Это К.Г.Держинская в своем саду. Она страстно любит природу, и немудрено: родина ее - прекрасная Украина, Киев. С детства ее окружала красота природы. Вся семья ее любила музыку и серьезно относилась к ней. Отец ее - педагог, математик по профессии, - хорошо играл и пел; в доме была прекрасная библиотека, и в артистке рано развились и шли рядом любовь к музыке и любовь к литературе. Еще ребенком она так часто брала у отца "Гамлета", "Евгения Онегина" и "Горе от ума", что он подарил ей эти вещи в отдельных изданиях, и они стали ее настольными книгами. В Киеве ее детские глаза впивали широкие просторы Днепра, золотую осень садов и, кроме того, живопись Нестерова и Васнецова, впечатление от которой осталось на всю жизнь и сыграло большую роль в создании ею образов русских женщин - таких, как Ярославна, Феврония и т.д.
Она окончила Киевскую гимназию и два педагогических класса, а попутно серьезно занималась пением: весной 1913 года она приехала в Москву, продебютировала в Народном доме в Москве, была зачислена в труппу и сразу стала петь ведущие партии: в первый же год спела Ярославну, Наташу, Лизу и Аиду. Она обратила на себя внимание всего музыкального мира. Большой театр пригласил ее на первые роли и уплатил за нее Народному дому крупную неустойку.
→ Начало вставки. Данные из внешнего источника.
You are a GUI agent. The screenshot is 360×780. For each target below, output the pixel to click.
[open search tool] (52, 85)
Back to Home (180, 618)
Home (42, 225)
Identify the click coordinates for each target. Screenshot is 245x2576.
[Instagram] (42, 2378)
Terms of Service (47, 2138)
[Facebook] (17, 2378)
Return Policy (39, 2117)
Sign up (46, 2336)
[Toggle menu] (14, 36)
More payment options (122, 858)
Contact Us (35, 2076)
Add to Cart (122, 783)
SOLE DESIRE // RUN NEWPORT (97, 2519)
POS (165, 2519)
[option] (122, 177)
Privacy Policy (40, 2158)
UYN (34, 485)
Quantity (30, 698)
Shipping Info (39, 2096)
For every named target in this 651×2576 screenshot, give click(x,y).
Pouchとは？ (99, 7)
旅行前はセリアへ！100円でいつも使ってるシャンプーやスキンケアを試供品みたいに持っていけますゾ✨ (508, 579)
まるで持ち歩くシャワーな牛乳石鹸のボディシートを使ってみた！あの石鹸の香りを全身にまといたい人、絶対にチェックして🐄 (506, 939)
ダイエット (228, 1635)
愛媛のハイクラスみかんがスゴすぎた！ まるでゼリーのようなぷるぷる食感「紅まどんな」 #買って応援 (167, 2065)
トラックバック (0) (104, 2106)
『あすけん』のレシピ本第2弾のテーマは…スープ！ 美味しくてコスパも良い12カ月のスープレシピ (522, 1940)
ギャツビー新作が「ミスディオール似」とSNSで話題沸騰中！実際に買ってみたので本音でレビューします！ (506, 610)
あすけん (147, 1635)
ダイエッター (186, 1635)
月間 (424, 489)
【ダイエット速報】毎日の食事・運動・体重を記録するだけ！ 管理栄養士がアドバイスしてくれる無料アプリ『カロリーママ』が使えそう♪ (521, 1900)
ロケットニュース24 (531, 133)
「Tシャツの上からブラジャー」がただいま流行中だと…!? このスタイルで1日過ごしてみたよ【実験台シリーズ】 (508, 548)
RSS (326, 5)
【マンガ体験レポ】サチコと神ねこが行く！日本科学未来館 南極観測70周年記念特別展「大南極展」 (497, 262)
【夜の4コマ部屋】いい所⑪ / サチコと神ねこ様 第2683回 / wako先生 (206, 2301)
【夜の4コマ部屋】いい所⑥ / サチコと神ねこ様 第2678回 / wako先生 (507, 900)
С этого времени весь творческий путь ее прошел в Большом театре. Одна из совершеннейших ролей Держинской - Лиза в "Пиковой даме". Эта роль считается как бы паспортом для драматического сопрано, и у нее отмечается как лучшая роль. Лиза Держинской была светская, благовоспитанная, сдержанная девушка. Но уже в первом акте она не забывала, что в последнем Лиза решается на самоубийство, то есть, что эта женщина сильных переживаний. Лиза ее была глубже эпохи, выбранной Чайковским для либретто. В ней ощущалось веяние пушкинской эпохи, эпохи большого романтизма. В ней подчеркнуто было внутреннее одиночество, влекущее ее к человеку, как ей казалось, одинокому, как она, стоявшему выше обычных поклонников ее из светского круга; тайна и мрак, окружавшие его, заставляли ее стремиться к нему, она хотела быть героиней для своего героя - и ее "Нет! Живи!" звучало предельной полнотой чувства и решимостью разорвать все путы. Трагедия Лизы для нее была не в том, что он обманул ее как женщину, - но как человека оставил в глубоком одиночестве. Это ее лейтмотив в этой роли. В той арии, которая всегда в исполнении Держинской имела исключительный успех как на сцене, так и на эстраде ("Откуда эти слезы"), с первых слов в ее пении звенят глубоко затаенные слезы и подготовляют слушателя к тому, что от такого отчаяния выход один - Зимняя канавка. Надо отметить, что в этом образе Держинская дает настоящую русскую девушку - русскую душой, как пушкинская Татьяна.
Роли русских женщин вообще наиболее любимы певицей и особенно удаются ей. Эти роли легко подвести под одно, но обе они ярко отличаются одна от другой в исполнении Держинской. Это Вера Шелога в "Псковитянке" и Ярославна в "Князе Игоре".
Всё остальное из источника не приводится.